Damit verpasste der THW Kiel nach 2007, 2010 und 2012 den vierten Titel im wichtigsten Klubwettbewerb der Welt. Die Flensburger, die 2004 (gegen Celje) und 2007 (Kiel) im Endspiel unterlegen waren, feierten eine der größten Sensationen der Handballgeschichte. Denkwürdig war schon der Auftritt des Teams von Ljubomir Vranjes im Halbfinale. Am Samstag hatte der Außenseiter gegen den Rekordgewinner FC Barcelona (41:39) ein episches Duell erst mit dem letzten Wurf im Siebenmeterwerfen entschieden: Als Hampus Wanne, 20 Jahre alt, per Trickwurf traf. Nun folgte das zweite Wunder.
„Das Halbfinale gewinnen wir immer“, hatte SG-Rechtsaußen Lasse Svan vor dem Final Four gejuxt. Die Kehrseite war, dass die SG die Endspiele stets verloren hatte, im deutschen Pokalfinale unterlagen sie im April zum vierten Mal in Serie. Und auch in den letzten vier Endspielen gegen den Landesrivalen scheiterte die SG zuverlässig. Mit dem ersten Titel in der Champions League verscheucht die SG den Fluch, wichtige Spiele nicht gewinnen zu können.
Extrem selbstbewusst waren die „Zebras“ in die Partie gestartet, sie schienen die Flensburger mit ihrem dynamischen Tempohandball überrollen zu wollen. Schon nach einer Minute führte der THW mit 2:0, nach gut acht Minuten bereits mit 6:2, als Gudjon Valur Sigurdsson, der schnelle isländische Linksaußen, einen Schnellangriff im Tor unterbrachte. Die SG fand einfach keine Lösungen gegen die aggressive 3:2:1-Deckung des THW. Der SG drohte der Untergang. Doch schon im Halbfinale hatte der Außenseiter einen Sechs-Tore-Rückstand gekontert, und auch jetzt wurde die 6:0-Deckung der SG griffiger, weshalb Keeper Andersson zu einigen Paraden kam.

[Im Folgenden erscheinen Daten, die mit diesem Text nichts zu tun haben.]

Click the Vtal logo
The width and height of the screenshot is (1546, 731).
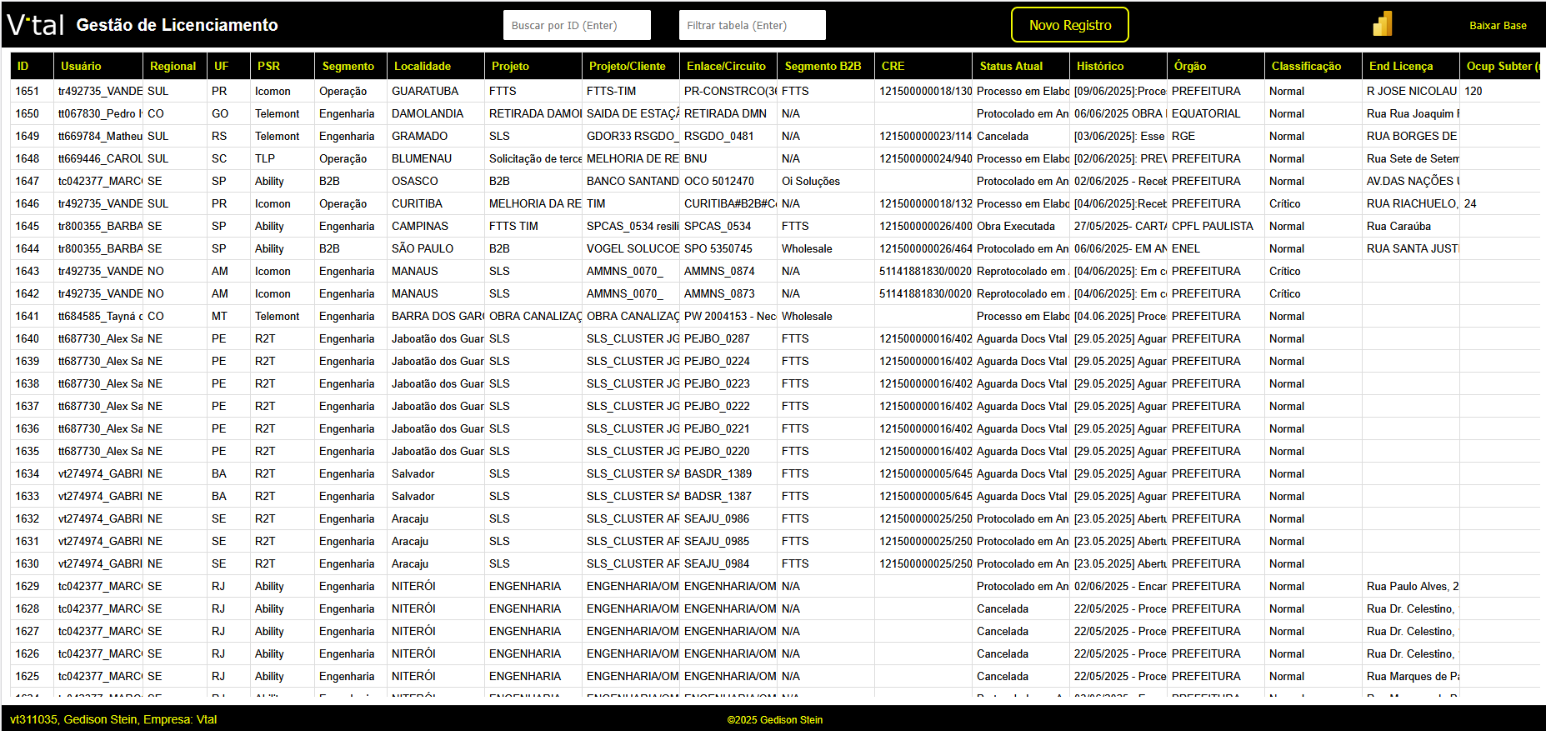[x=36, y=25]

Als Rechtsaußen Lasse Svan einen kleinen Lauf der SG zum 12:9 vollendete, war die Partie wieder offen. Die Kieler waren nun vor allem von den Flügeln erfolgreich, konnten aber ihr brutales Tempo nicht mehr durchsetzen. Kurz vor der Pause war es SG-Linksaußen Anders Eggert, der einen Tempogegenstoß zum 16:14 verwandelte. Damit war, zur Verblüffung der Fans, vor den finalen 30 Minuten alles wieder offen.
Als sich die Probleme im Kieler Positionsspiel fortsetzten, drehte Flensburg das Spiel: Die Halle tobte. 15 Minuten vor Schluss führte Flensburg plötzlich mit 23:20 (45.), und alles sprach für den Außenseiter, die Körpersprache, die bessere Deckung, der variable Angriff. „Wir haben einfach keine Antworten mehr gefunden“, sagte Sigurdsson.
Doch Kiel kämpfte verbissen um den Anschluss. Und als die SG sich im Angriff eine Krise erlaubte, verkürzte der THW auf 26:25. Als aber Kiels Rückraumschütze Wael Jallouz sich einen fatalen Fehlpass erlaubte, kippte die Partie wieder: Die SG, die cool blieb, erhöhte wieder auf 28:25 (54.). Und als Keeper Andersson 110 Sekunden vor Schluss einen Wurf Palmarssons fing, beim Stand von 30:28, war der Widerstand der Kieler gebrochen.